Das Erstgericht wies die Klage ab. Der Bezirkshauptmannschaft K. könne ein schuldhaftes rechtswidriges Handeln nicht zum Vorwurf gemacht werden. Nach den von dieser Behörde wegen der Eignung des Obmannes und des Obmannstellvertreters des Schiedsgerichtes angestellten Erhebungen habe sie keinen Zweifel an der Eignung der vom Jagdausschuß E. vorgeschlagenen Personen haben können. Es liege keine culpa in eligendo vor. Auch dem Schiedsgericht könne kein Vorwurf gemacht werden. Es habe sich um die bloße Schätzung des Schadens des Klägers gehandelt, die das Schiedsgericht vorgenommen habe. Eine positive Norm sei nicht verletzt worden. Im übrigen habe der Kläger es unterlassen, bei der Schiedsgerichtsverhandlung vom 8. Oktober 1954 anwesend zu sein (§ 2 Abs. 2 AmtshaftungsG.). Auch hätte der Kläger nach der Meinung des Erstgerichtes die Möglichkeit gehabt, den Obmannstellvertreter Z. abzulehnen.

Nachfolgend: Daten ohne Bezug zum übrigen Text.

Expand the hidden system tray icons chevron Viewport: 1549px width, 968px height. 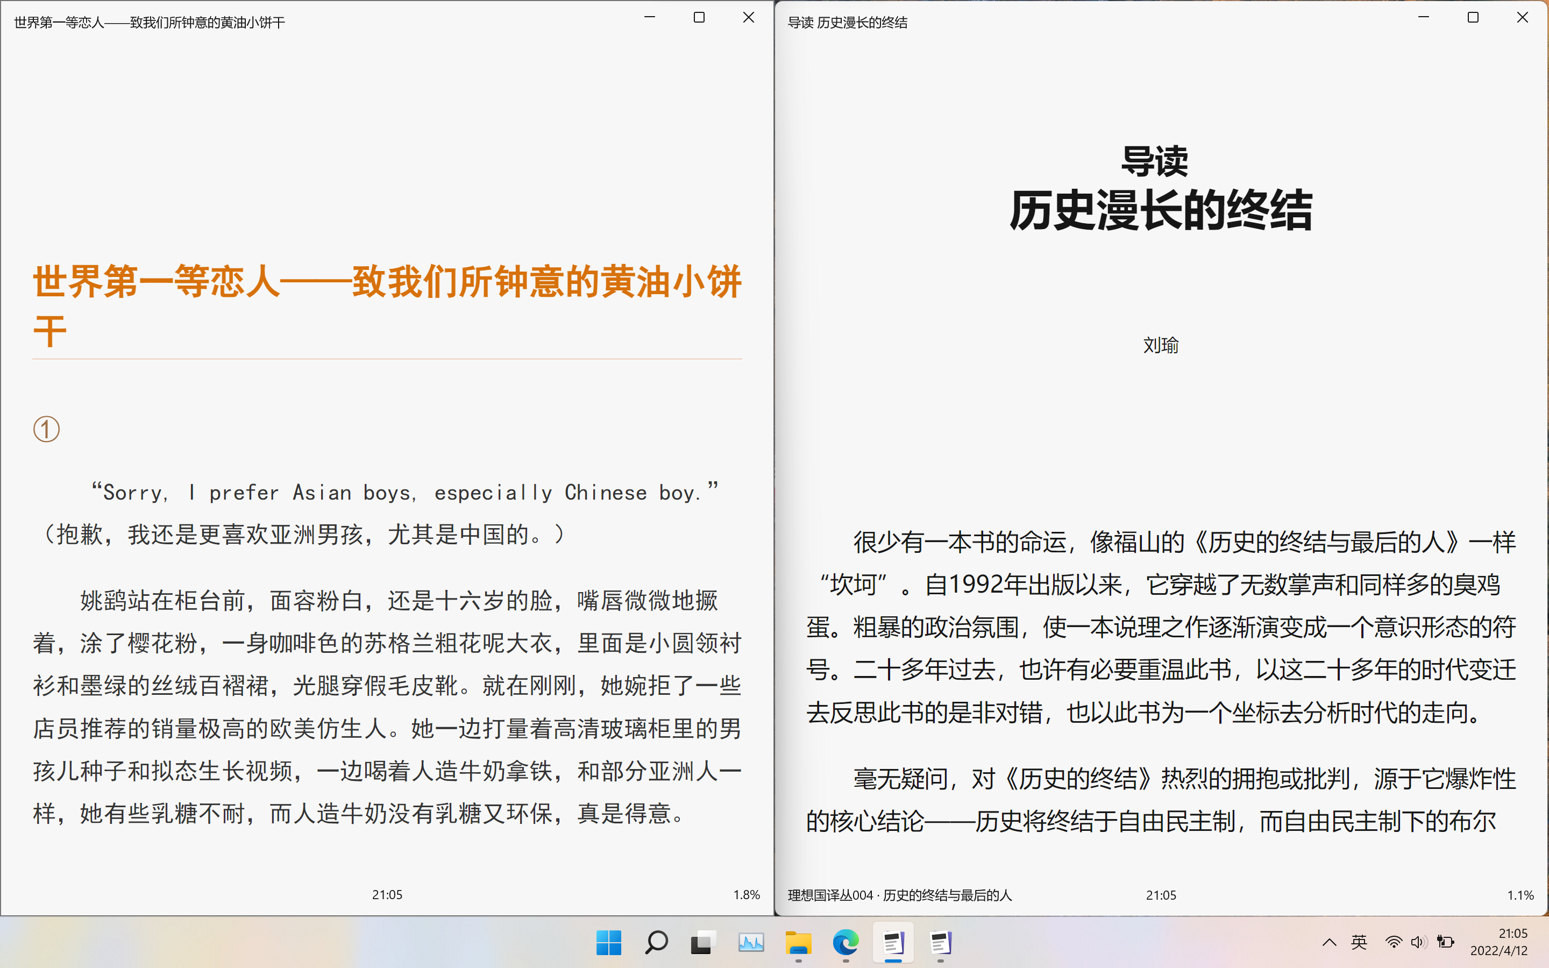point(1330,942)
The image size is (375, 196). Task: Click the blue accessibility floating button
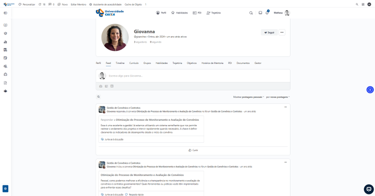click(370, 90)

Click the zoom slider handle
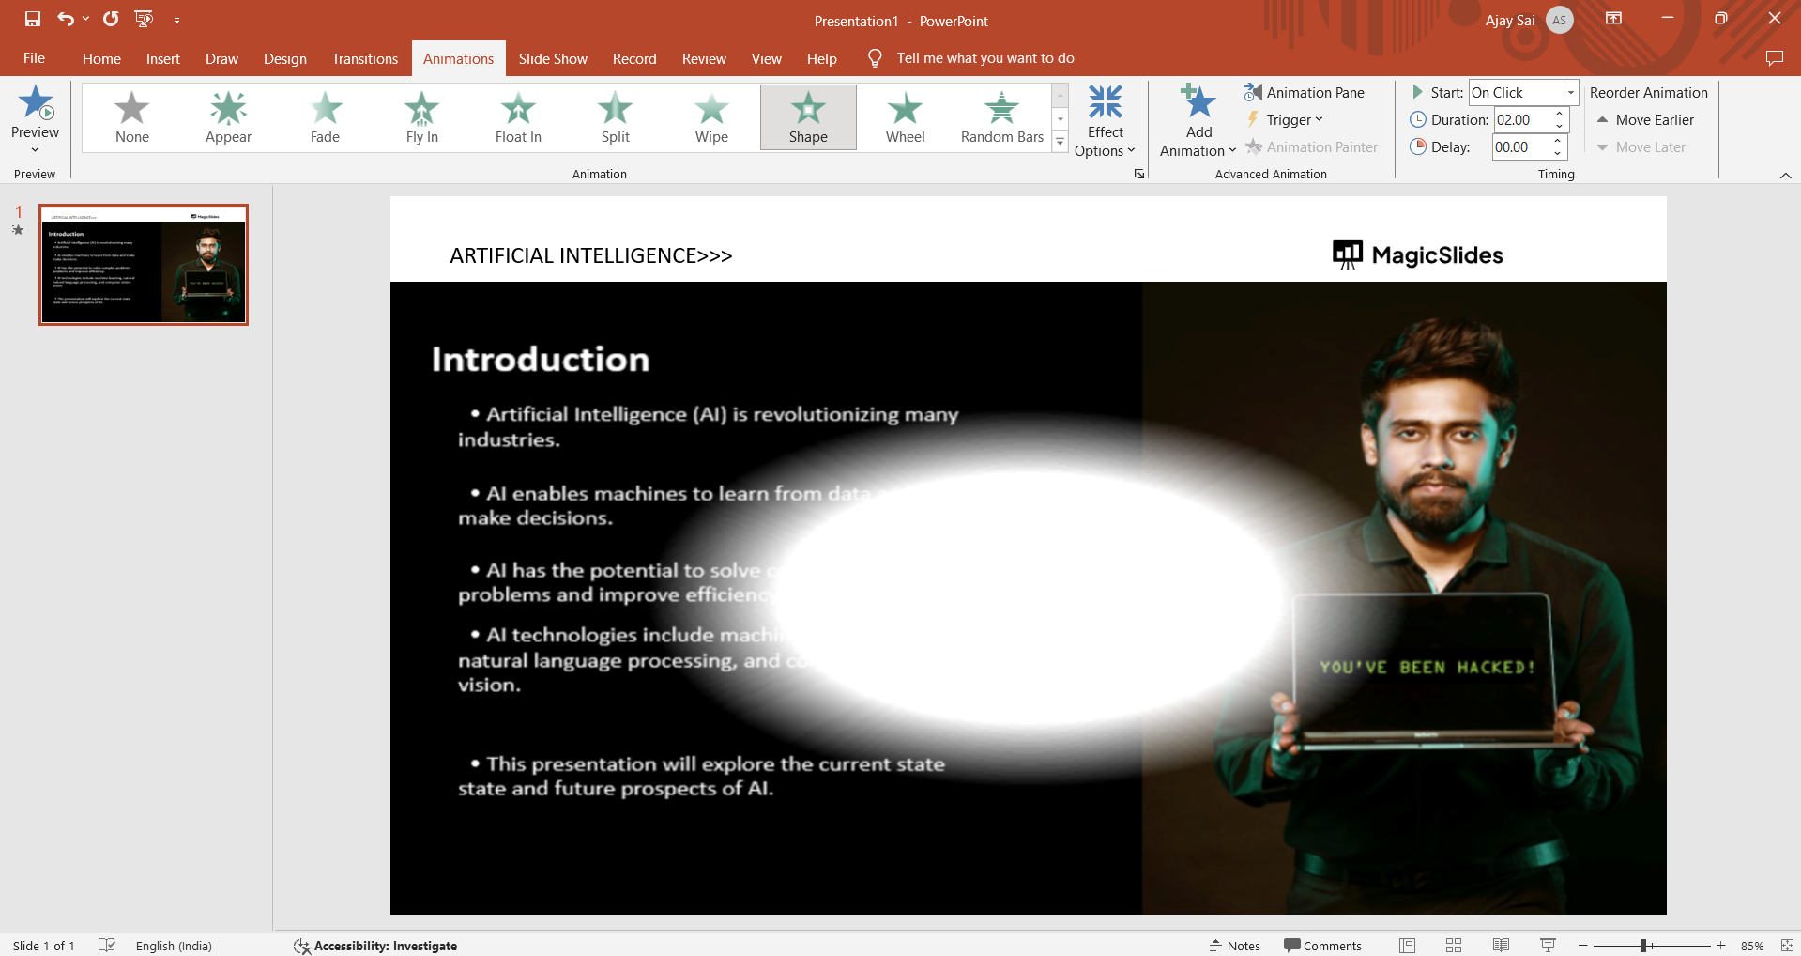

Infolge Berufung des Klägers bestätigte das Berufungsgericht das erstgerichtliche Urteil. Aus dem Protokoll über die Schiedsgerichtsverhandlung sei nicht zu entnehmen, daß der Obmannstellvertreter des Schiedsgerichtes Z. nur mangelhaft für sein Amt geeignet wäre. Das Schiedsgericht habe auch die nach dem Gesetz nötigen Erhebungen vorgenommen. Es hatte nach freiem Ermessen vorzugehen, was es auch getan habe. Eine genaue Aufnahme der Anzahl der durch Wildverbiß beschädigten Setzlinge sei nicht erforderlich gewesen. Der im Jagdgesetz erwähnte Marktpreis beziehe sich nur auf Bodenerzeugnisse. Es bestunden auch keine Bedenken gegen die Eignungsprüfung durch die Bezirkshauptmannschaft K.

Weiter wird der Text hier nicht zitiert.